* Start Extracted text *
Sainsbury's recipes through time

Over the years Sainsbury’s has helped and inspired customers by publishing a huge variety of recipe ideas. Although there’s been far too many to cover them all on this page, here we take a look at some of the key developments.

 

The oldest recipes in our collection are found in newspaper advertisements. These ones from 1914 may not be to everyone’s taste today, but they show an underlying idea that has not changed much in more than a century: Sainsbury’s trying to appeal to customers who, then as now, aren’t always sure what they want to eat and fancy something a bit different.

 

Price lists, which were sent to customers or picked up in branches, were another early means of delivering menu suggestions.

 

As well as ideas for new meals, the first recipe leaflets also give details about ingredients which some people would not have been familiar with at the time. This is another theme reoccurring throughout history.

 

In the 1950s and 1960s diets and lifestyles were changing rapidly and this can be seen in the Archive’s collection. Sainsbury’s popularised chicken dinners as a cheap and simple midweek meal.

 

Customers who bought the monthly magazine Family Circle in Sainsbury’s found ‘Meal of the Month’ inserts with eye-catching illustrations.
* End Extracted text *
# Problems:
a) In the text on Sainsbury's recipes, retype the part that opens with the words containing "As well as ideas" and closes with "with eye-catching illustrations.".
b) According to the text on Sainsbury's recipes, where are the oldest recipes in the collection found?
You won't need the material that follows the text.
* Start Information provided *
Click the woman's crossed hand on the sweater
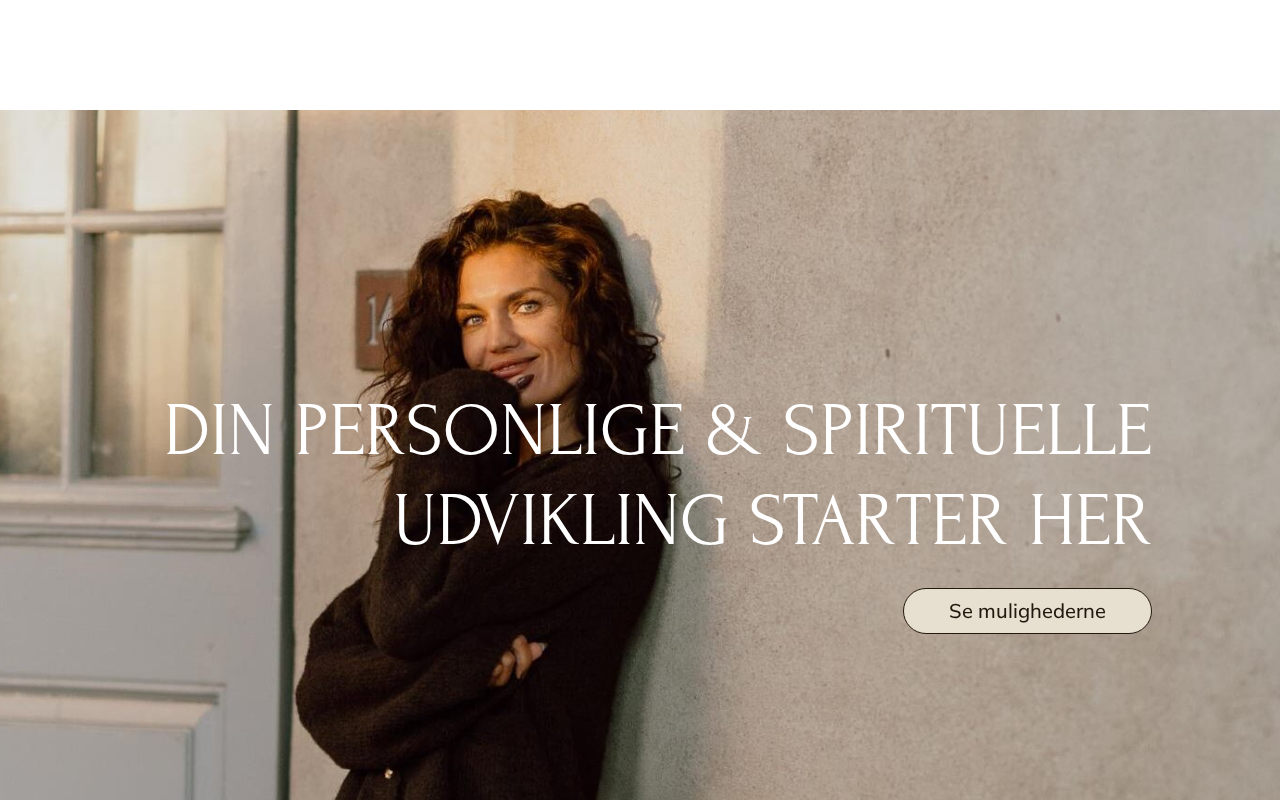The height and width of the screenshot is (800, 1280). [x=518, y=660]
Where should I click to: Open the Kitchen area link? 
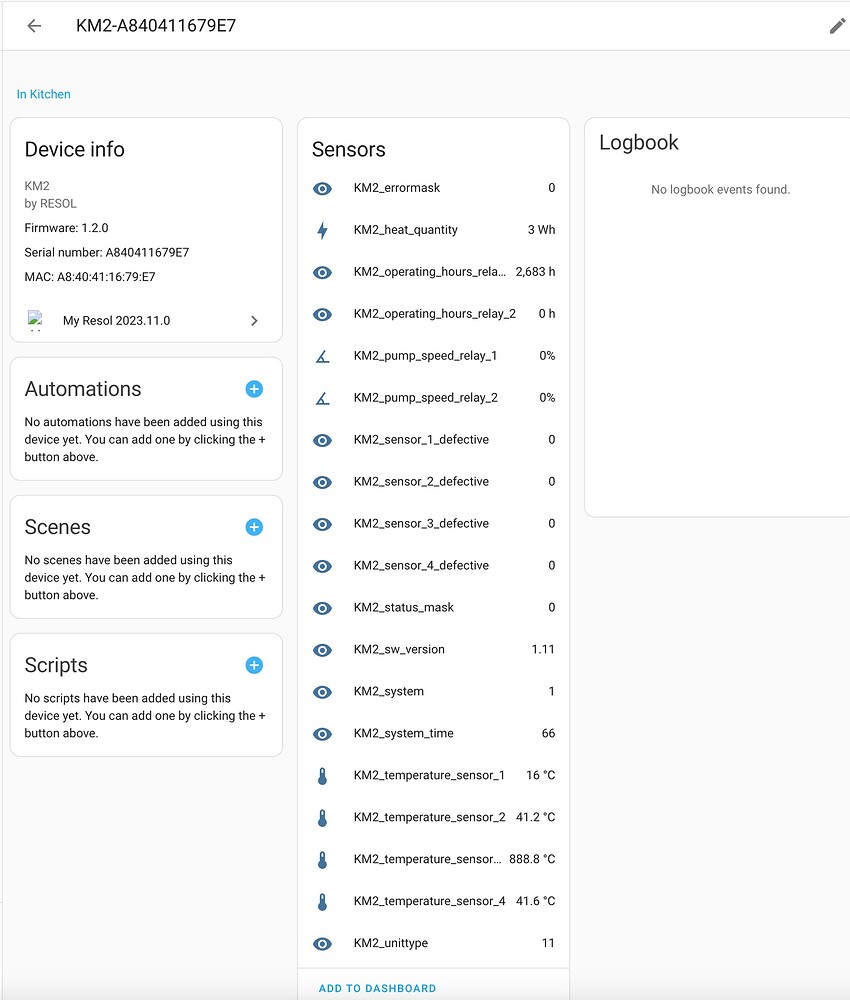click(x=43, y=93)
* End Information provided *
# Outputs in order:
a)
As well as ideas for new meals, the first recipe leaflets also give details about ingredients which some people would not have been familiar with at the time. This is another theme reoccurring throughout history.

 

In the 1950s and 1960s diets and lifestyles were changing rapidly and this can be seen in the Archive’s collection. Sainsbury’s popularised chicken dinners as a cheap and simple midweek meal.

 

Customers who bought the monthly magazine Family Circle in Sainsbury’s found ‘Meal of the Month’ inserts with eye-catching illustrations.

b) In newspaper advertisements.